▶ [What this task involves] Each of the entries beneath this task should be written out exactly.

▶ [Exercise data]
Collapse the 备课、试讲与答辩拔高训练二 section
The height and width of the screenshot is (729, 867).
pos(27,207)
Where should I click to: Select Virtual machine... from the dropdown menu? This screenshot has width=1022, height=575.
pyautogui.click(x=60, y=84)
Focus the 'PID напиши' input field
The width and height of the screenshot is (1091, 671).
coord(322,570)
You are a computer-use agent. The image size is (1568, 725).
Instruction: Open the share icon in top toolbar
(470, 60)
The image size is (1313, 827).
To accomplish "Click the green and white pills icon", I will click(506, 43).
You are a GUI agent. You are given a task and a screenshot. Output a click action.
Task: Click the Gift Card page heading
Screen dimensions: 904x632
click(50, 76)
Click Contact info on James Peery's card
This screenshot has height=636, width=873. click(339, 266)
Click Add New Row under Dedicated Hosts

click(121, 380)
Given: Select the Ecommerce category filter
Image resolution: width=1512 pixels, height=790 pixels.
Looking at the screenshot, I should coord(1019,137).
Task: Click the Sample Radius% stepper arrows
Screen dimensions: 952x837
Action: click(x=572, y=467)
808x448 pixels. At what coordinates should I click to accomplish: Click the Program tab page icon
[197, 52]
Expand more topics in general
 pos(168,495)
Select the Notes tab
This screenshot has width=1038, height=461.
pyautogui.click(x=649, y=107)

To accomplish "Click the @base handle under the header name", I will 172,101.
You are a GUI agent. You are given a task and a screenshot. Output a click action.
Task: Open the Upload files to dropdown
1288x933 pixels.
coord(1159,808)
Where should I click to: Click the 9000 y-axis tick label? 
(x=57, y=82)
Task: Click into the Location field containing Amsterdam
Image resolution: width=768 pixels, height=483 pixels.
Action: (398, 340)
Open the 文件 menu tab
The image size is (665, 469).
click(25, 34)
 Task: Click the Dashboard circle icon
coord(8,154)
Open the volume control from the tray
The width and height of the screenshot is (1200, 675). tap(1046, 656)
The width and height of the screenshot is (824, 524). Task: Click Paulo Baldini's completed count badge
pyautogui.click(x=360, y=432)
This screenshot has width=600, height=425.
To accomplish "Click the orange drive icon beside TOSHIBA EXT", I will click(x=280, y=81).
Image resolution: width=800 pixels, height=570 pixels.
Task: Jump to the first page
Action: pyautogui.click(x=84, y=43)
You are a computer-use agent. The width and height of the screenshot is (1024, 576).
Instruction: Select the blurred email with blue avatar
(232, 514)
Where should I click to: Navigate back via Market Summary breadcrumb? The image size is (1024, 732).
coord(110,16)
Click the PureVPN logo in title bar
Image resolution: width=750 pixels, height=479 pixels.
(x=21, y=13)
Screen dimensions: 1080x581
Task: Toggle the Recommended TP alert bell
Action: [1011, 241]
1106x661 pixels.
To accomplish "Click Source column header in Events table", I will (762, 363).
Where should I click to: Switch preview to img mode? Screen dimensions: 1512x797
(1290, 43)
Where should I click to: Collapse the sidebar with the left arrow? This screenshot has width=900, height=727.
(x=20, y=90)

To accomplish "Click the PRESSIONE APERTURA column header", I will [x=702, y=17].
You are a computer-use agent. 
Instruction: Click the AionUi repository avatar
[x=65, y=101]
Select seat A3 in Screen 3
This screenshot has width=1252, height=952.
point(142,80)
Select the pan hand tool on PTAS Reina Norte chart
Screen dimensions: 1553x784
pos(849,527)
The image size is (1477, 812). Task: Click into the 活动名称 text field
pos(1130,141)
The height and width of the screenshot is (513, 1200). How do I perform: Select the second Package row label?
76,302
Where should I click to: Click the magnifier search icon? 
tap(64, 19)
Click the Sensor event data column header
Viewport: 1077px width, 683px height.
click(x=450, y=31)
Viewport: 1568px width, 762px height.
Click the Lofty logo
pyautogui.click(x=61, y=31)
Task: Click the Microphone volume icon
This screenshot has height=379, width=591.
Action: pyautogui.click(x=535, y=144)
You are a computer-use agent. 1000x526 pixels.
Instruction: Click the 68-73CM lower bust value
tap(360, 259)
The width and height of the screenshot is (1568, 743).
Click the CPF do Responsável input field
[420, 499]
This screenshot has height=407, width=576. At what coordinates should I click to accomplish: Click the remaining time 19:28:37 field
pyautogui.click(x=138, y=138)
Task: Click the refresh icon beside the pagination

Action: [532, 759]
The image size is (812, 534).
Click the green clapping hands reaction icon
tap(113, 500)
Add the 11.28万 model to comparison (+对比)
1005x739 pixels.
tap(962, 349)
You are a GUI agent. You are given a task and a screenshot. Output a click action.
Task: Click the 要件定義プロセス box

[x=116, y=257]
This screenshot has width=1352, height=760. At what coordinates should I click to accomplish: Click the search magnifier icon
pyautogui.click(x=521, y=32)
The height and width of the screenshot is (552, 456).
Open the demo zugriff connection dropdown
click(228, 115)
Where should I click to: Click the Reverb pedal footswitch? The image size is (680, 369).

▶ [The completed task]
Collapse the 备课、试讲与答辩拔高训练二 section
The height and width of the screenshot is (729, 867).
pos(27,207)
Where should I click to: Select Virtual machine... from the dropdown menu? This screenshot has width=1022, height=575.
pyautogui.click(x=60, y=84)
Focus the 'PID напиши' input field
The width and height of the screenshot is (1091, 671).
coord(322,570)
You are a computer-use agent. The image size is (1568, 725).
Instruction: Open the share icon in top toolbar
(470, 60)
The image size is (1313, 827).
To accomplish "Click the green and white pills icon", I will click(506, 43).
You are a GUI agent. You are given a task and a screenshot. Output a click action.
Task: Click the Gift Card page heading
Screen dimensions: 904x632
click(50, 76)
Click Contact info on James Peery's card
This screenshot has height=636, width=873. click(339, 266)
Click Add New Row under Dedicated Hosts

click(121, 380)
Given: Select the Ecommerce category filter
Image resolution: width=1512 pixels, height=790 pixels.
Looking at the screenshot, I should coord(1019,137).
Task: Click the Sample Radius% stepper arrows
Screen dimensions: 952x837
Action: click(x=572, y=467)
808x448 pixels. At what coordinates should I click to accomplish: Click the Program tab page icon
[197, 52]
Expand more topics in general
 pos(168,495)
Select the Notes tab
This screenshot has width=1038, height=461.
pyautogui.click(x=649, y=107)

To accomplish "Click the @base handle under the header name", I will 172,101.
You are a GUI agent. You are given a task and a screenshot. Output a click action.
Task: Open the Upload files to dropdown
1288x933 pixels.
coord(1159,808)
Where should I click to: Click the 9000 y-axis tick label? 
(x=57, y=82)
Task: Click into the Location field containing Amsterdam
Image resolution: width=768 pixels, height=483 pixels.
Action: (398, 340)
Open the 文件 menu tab
The image size is (665, 469).
click(25, 34)
 Task: Click the Dashboard circle icon
coord(8,154)
Open the volume control from the tray
The width and height of the screenshot is (1200, 675). tap(1046, 656)
The width and height of the screenshot is (824, 524). Task: Click Paulo Baldini's completed count badge
pyautogui.click(x=360, y=432)
This screenshot has width=600, height=425.
To accomplish "Click the orange drive icon beside TOSHIBA EXT", I will click(x=280, y=81).
Image resolution: width=800 pixels, height=570 pixels.
Task: Jump to the first page
Action: pyautogui.click(x=84, y=43)
You are a computer-use agent. The width and height of the screenshot is (1024, 576).
Instruction: Select the blurred email with blue avatar
(232, 514)
Where should I click to: Navigate back via Market Summary breadcrumb? The image size is (1024, 732).
coord(110,16)
Click the PureVPN logo in title bar
Image resolution: width=750 pixels, height=479 pixels.
(x=21, y=13)
Screen dimensions: 1080x581
Task: Toggle the Recommended TP alert bell
Action: [1011, 241]
1106x661 pixels.
To accomplish "Click Source column header in Events table", I will (762, 363).
Where should I click to: Switch preview to img mode? Screen dimensions: 1512x797
(1290, 43)
Where should I click to: Collapse the sidebar with the left arrow? This screenshot has width=900, height=727.
(x=20, y=90)

To accomplish "Click the PRESSIONE APERTURA column header", I will [x=702, y=17].
You are a computer-use agent. 
Instruction: Click the AionUi repository avatar
[x=65, y=101]
Select seat A3 in Screen 3
This screenshot has width=1252, height=952.
point(142,80)
Select the pan hand tool on PTAS Reina Norte chart
Screen dimensions: 1553x784
pos(849,527)
The image size is (1477, 812). Task: Click into the 活动名称 text field
pos(1130,141)
The height and width of the screenshot is (513, 1200). How do I perform: Select the second Package row label?
76,302
Where should I click to: Click the magnifier search icon? 
tap(64, 19)
Click the Sensor event data column header
Viewport: 1077px width, 683px height.
click(x=450, y=31)
Viewport: 1568px width, 762px height.
Click the Lofty logo
pyautogui.click(x=61, y=31)
Task: Click the Microphone volume icon
This screenshot has height=379, width=591.
Action: pyautogui.click(x=535, y=144)
You are a computer-use agent. 1000x526 pixels.
Instruction: Click the 68-73CM lower bust value
tap(360, 259)
The width and height of the screenshot is (1568, 743).
Click the CPF do Responsável input field
[420, 499]
This screenshot has height=407, width=576. At what coordinates should I click to accomplish: Click the remaining time 19:28:37 field
pyautogui.click(x=138, y=138)
Task: Click the refresh icon beside the pagination

Action: [532, 759]
The image size is (812, 534).
Click the green clapping hands reaction icon
tap(113, 500)
Add the 11.28万 model to comparison (+对比)
1005x739 pixels.
tap(962, 349)
You are a GUI agent. You are given a task and a screenshot. Output a click action.
Task: Click the 要件定義プロセス box

[x=116, y=257]
This screenshot has width=1352, height=760. At what coordinates should I click to accomplish: Click the search magnifier icon
pyautogui.click(x=521, y=32)
The height and width of the screenshot is (552, 456).
Open the demo zugriff connection dropdown
click(228, 115)
Where should I click to: Click the Reverb pedal footswitch? The image size is (680, 369).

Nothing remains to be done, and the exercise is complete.